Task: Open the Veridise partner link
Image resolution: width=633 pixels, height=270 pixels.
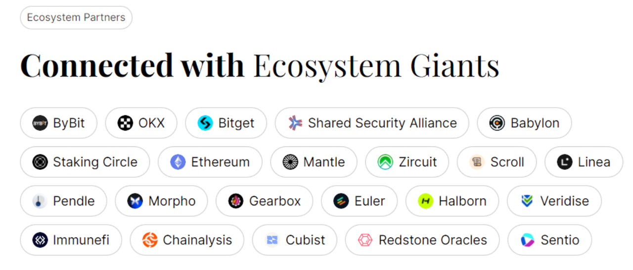Action: (x=554, y=201)
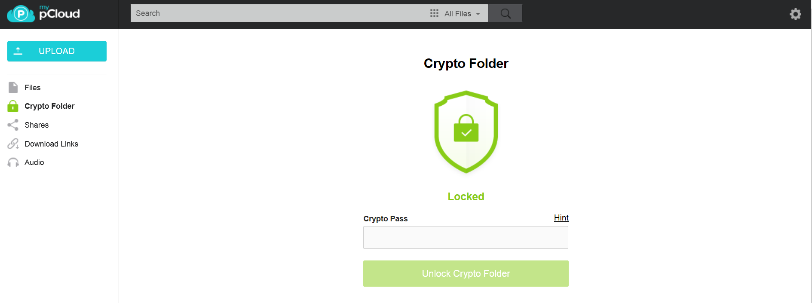Open the Audio section
This screenshot has height=303, width=812.
point(34,162)
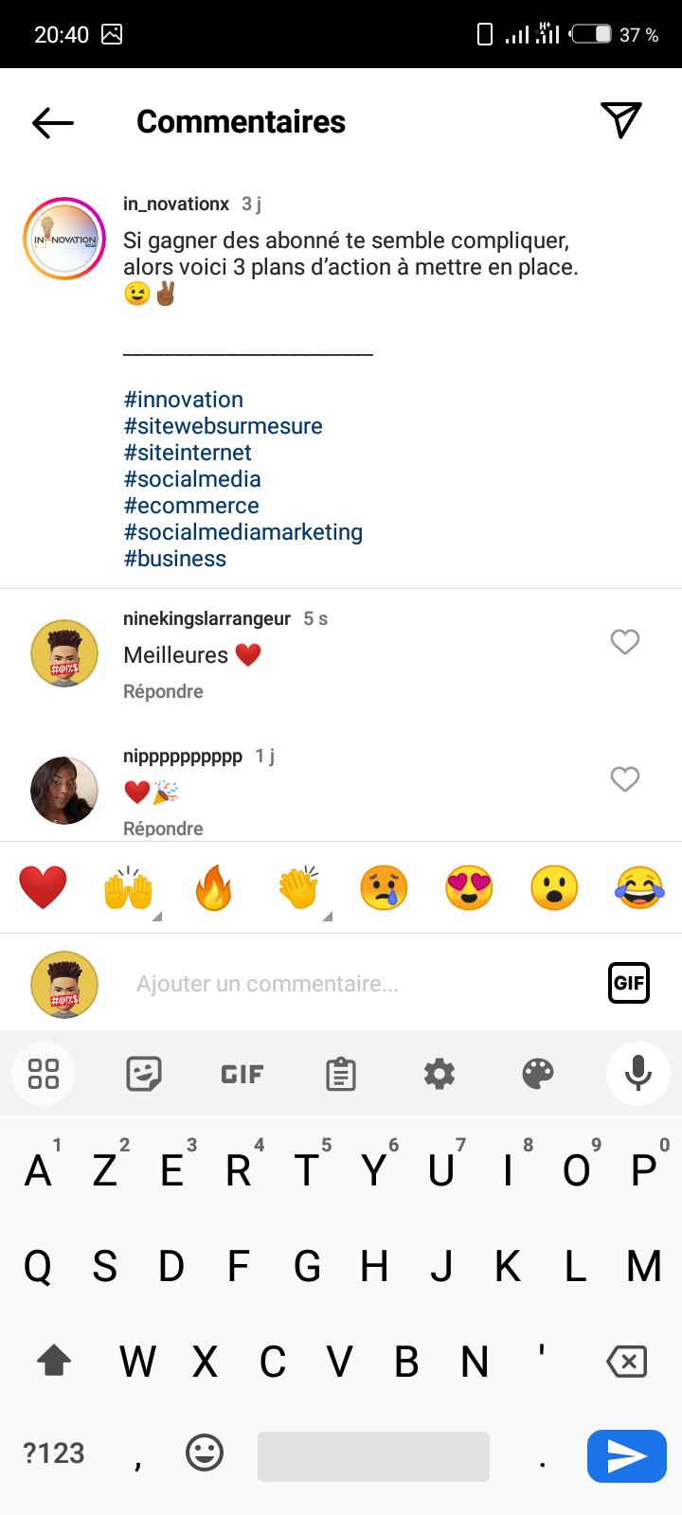Open keyboard settings gear

click(440, 1074)
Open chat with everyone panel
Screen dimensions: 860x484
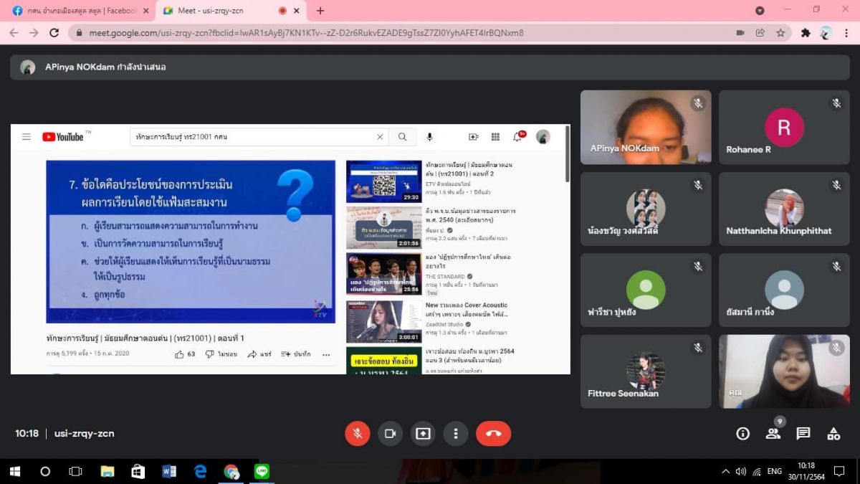click(x=803, y=433)

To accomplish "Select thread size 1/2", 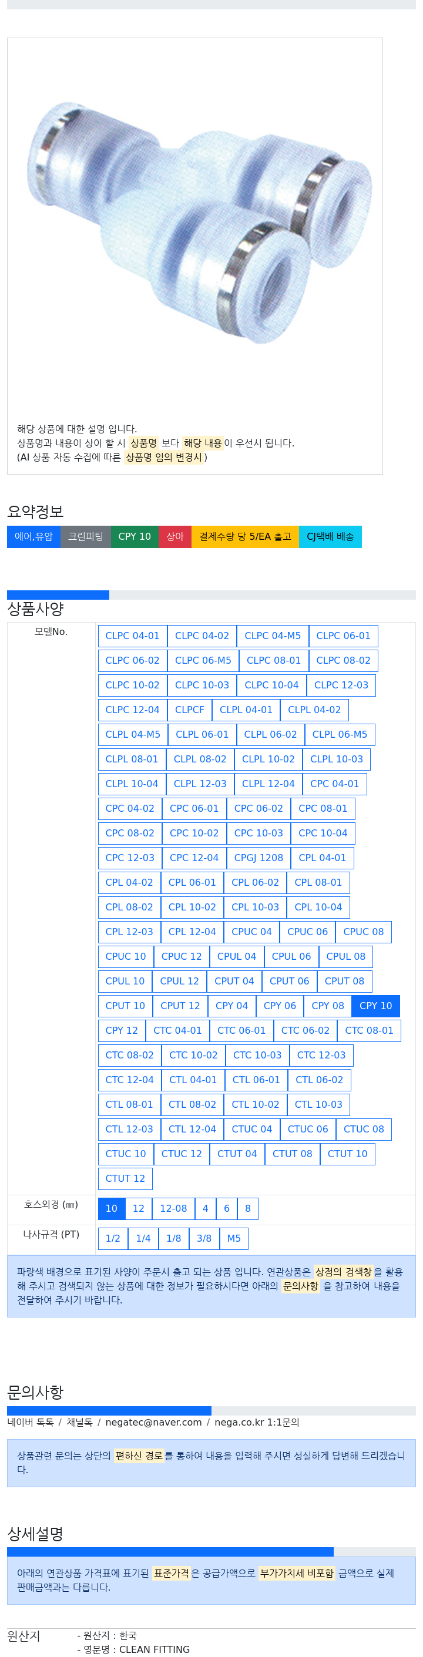I will pos(113,1237).

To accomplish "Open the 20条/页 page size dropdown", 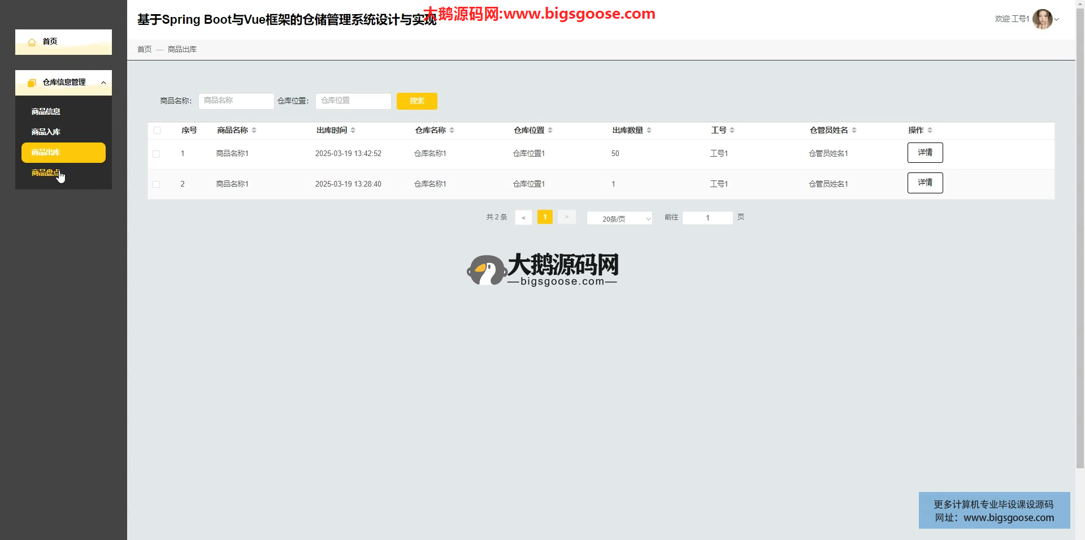I will [619, 219].
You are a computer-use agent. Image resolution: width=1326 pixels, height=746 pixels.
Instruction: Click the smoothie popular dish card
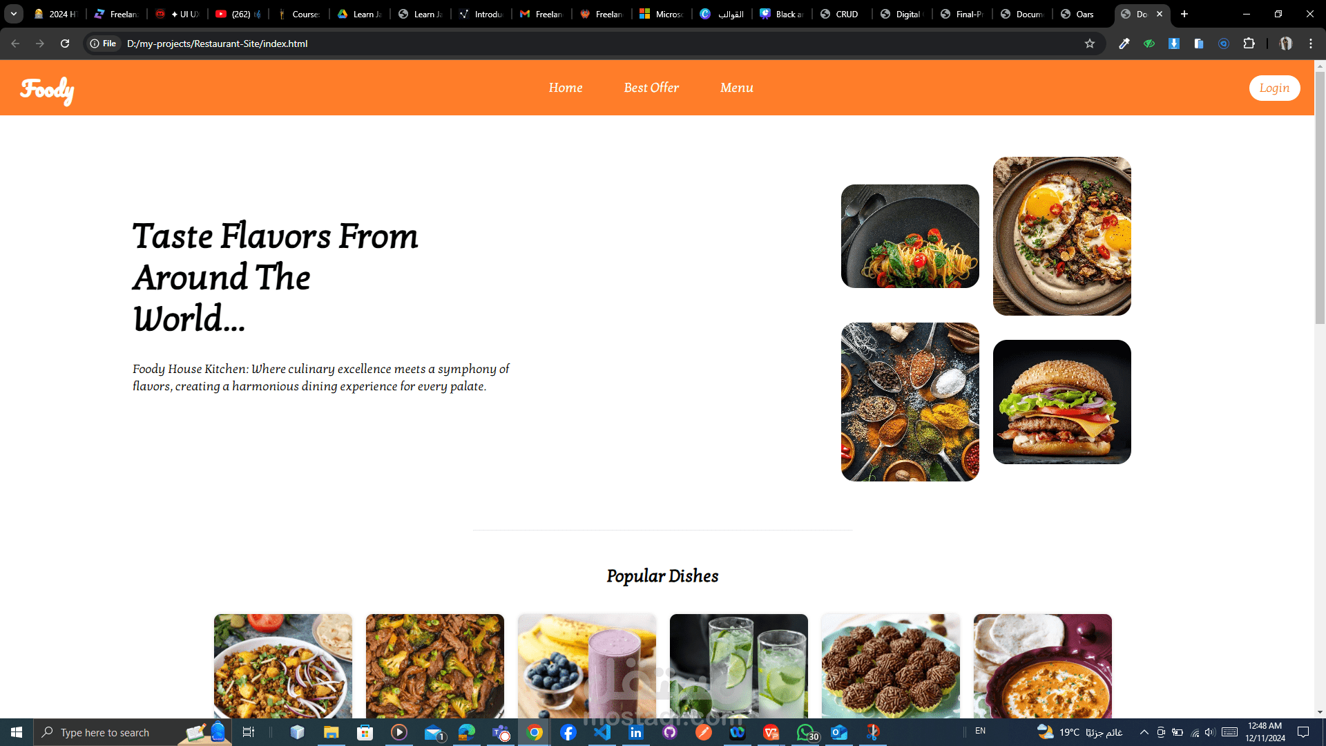click(x=586, y=665)
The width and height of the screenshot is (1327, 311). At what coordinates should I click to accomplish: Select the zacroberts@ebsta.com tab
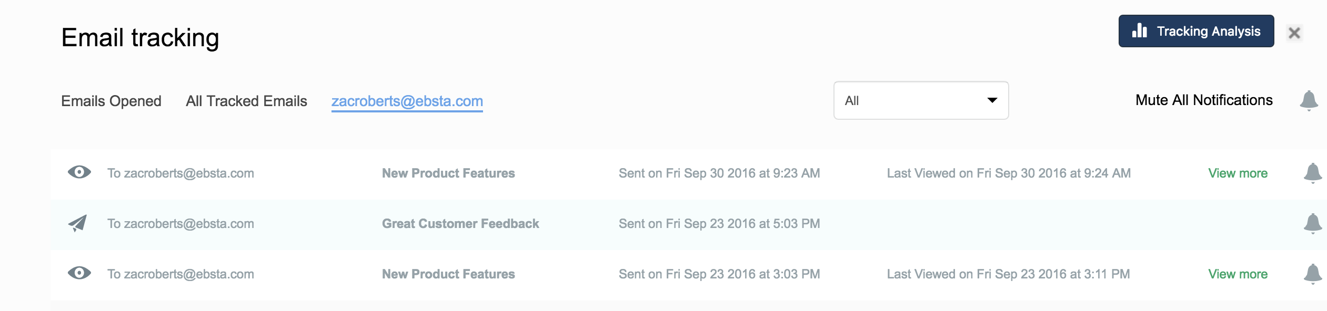pyautogui.click(x=407, y=101)
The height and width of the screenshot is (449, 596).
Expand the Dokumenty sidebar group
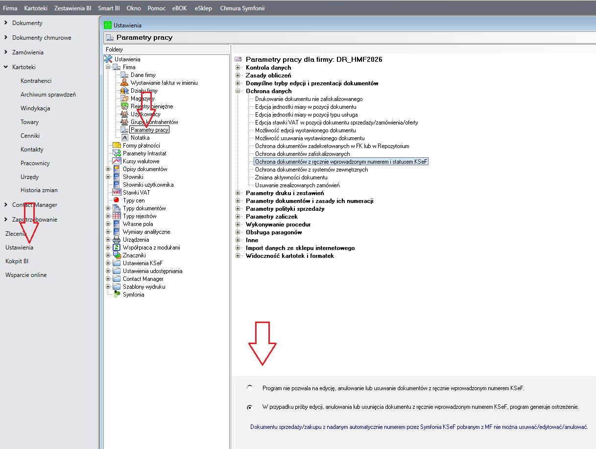[6, 23]
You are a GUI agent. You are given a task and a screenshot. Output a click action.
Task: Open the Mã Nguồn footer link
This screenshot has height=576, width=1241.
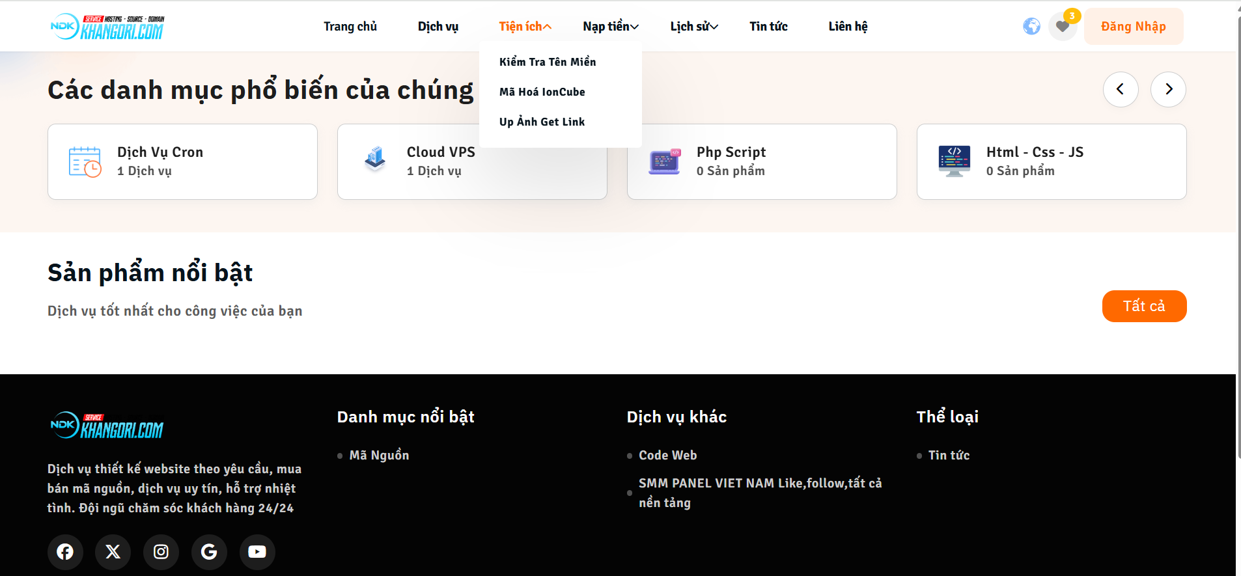point(379,455)
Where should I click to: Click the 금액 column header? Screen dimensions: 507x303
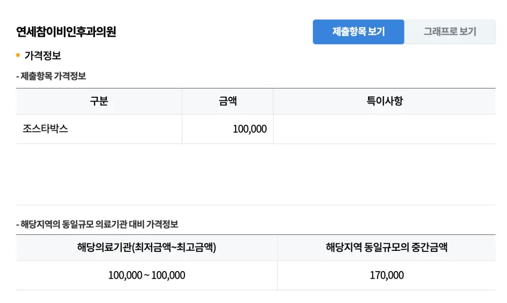[x=227, y=101]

◆ ◆ ◆ ◆

The answer should consist of every line above in which "agent" appears.

You are a computer-use agent. Image resolution: width=1326 pixels, height=746 pixels.
You are a GUI agent. You are given a task and a screenshot. Output a click action.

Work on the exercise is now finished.